Viele gute Tormöglichkeiten erarbeiteten sich die Spanier danach nicht, ein Freistoß von „El Guaje“ Villa in die Mauer, ein verzogener Lupfer von Silva, ansonsten nicht mehr als einige Fernschüsse, die Benaglio aber nicht in Bedrängnis brachten. Das Konzept der Nati ging auf, einzig die dumme Verletzung von Senderos zwang Hitzfeld zu einer Umstellung: Er musste den schwächeren Berliner Innenverteidiger von Bergen in die Partie bringen.
So ging es mit 0:0 in die Pause, ein Geduldsspiel für die Spanier. So weit, so gut, so in etwa hatte man das durchaus erwarten können. Nicht aber das, was dann in der 52. Minute geschah: Derdiyok drang mit Vehemenz in den Strafraum, wurde von Casillas elfmeterwürdig zu Boden gestreckt, Schiedsrichter Webb tat aber gut daran weiterspielen zu lassen, denn nun rauschte Fernandes heran und drückte den Ball über die Linie.

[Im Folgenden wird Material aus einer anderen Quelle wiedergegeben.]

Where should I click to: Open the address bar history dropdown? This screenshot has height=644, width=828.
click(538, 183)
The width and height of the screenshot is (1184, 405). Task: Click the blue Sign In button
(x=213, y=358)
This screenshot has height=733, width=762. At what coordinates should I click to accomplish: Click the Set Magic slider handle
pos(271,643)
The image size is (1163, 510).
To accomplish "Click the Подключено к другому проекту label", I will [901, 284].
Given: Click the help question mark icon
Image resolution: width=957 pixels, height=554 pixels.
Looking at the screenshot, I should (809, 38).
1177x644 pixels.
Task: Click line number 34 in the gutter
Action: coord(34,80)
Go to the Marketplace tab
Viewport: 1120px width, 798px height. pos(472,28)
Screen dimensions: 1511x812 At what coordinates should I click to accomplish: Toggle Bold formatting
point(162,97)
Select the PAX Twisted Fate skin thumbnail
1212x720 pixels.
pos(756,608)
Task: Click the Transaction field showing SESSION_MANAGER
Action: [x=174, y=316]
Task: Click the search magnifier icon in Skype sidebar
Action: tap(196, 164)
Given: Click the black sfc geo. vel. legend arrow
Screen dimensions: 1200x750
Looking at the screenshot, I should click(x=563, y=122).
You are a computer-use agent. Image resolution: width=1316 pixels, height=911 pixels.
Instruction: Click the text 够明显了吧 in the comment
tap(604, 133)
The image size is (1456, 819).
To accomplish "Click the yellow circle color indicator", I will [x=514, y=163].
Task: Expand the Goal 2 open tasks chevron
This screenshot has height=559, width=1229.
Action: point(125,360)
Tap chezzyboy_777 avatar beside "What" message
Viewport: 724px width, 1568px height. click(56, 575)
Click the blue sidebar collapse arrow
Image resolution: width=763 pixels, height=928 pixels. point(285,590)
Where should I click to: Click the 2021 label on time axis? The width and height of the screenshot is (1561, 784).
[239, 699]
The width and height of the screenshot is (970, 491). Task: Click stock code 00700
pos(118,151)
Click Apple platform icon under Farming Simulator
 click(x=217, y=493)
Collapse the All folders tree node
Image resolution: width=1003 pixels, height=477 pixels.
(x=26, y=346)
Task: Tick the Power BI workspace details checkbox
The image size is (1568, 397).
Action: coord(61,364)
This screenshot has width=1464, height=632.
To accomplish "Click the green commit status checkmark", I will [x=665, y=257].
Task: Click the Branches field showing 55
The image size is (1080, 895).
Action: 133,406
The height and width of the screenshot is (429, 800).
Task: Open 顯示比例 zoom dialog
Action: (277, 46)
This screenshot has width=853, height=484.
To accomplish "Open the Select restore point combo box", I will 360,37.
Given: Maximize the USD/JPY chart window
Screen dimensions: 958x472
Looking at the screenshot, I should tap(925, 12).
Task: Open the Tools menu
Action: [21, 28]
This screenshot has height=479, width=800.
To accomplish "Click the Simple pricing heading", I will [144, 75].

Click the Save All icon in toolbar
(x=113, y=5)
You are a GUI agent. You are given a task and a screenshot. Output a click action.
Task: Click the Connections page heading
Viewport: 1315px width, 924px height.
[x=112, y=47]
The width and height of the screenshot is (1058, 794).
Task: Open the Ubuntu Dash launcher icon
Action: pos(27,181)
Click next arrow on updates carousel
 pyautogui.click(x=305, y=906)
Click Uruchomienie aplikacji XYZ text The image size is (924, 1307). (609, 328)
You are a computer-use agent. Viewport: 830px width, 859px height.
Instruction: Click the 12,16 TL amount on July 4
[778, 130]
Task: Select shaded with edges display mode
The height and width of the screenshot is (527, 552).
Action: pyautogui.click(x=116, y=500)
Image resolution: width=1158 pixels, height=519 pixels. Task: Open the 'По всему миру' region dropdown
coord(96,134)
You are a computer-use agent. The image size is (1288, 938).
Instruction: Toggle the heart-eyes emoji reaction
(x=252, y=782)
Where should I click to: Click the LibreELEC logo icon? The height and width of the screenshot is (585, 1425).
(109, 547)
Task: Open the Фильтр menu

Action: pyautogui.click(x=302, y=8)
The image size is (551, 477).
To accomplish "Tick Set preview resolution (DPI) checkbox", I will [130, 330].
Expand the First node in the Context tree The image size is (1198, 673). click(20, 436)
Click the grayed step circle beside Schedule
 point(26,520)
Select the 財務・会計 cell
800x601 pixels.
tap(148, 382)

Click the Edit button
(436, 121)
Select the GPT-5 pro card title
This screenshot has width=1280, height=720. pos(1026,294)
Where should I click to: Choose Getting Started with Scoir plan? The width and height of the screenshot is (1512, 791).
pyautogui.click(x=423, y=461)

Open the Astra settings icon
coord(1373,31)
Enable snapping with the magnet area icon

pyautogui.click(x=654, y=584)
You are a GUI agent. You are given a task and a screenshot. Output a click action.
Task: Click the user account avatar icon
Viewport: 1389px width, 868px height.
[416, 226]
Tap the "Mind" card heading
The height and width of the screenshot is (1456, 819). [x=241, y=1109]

Das Spiel war auf den Kopf gestellt und Spanien musste reagieren. Trainer del Bosque tat es und brachte jetzt Torres und Navas für die blass gebliebenen Busquets und Silva. Nun sollte es mit zwei echten Stürmern gelingen und in der Tat wurde das Spiel der Spanier nun deutlich gefährlicher. Der Schwerpunkt auf dem Platz verschob sich vor das Tor der Schweizer, aber Iniesta, Torres, Navas und Co. scheiterten immer wieder an Torhüter Benaglio.
Aber auch die Schweizer blieben gefährlich, die Partie kam nicht mehr zur Ruhe. Xabi Alonso knallte den Ball aus gut 16 Metern an die Latte (70.) und Derdiyok, dessen Aufstellung sich längst bezahlt gemacht hatte, spitzelte den Ball nach wunderbarer Einzelleistung seinerseits an den Pfosten (74.).
Pedro kam nun noch für den müden Iniesta und die Spanier schnürten die Schweizer immer weiter vor ihrem Tor ein. Fünf Minuten Nachspielzeit brachten weitere Hoffnung, aber das Bollwerk der Weiß-Roten hielt und so wurde die Sensation besiegelt: Spanien null, Schweiz eins, die Eidgenossen feiern.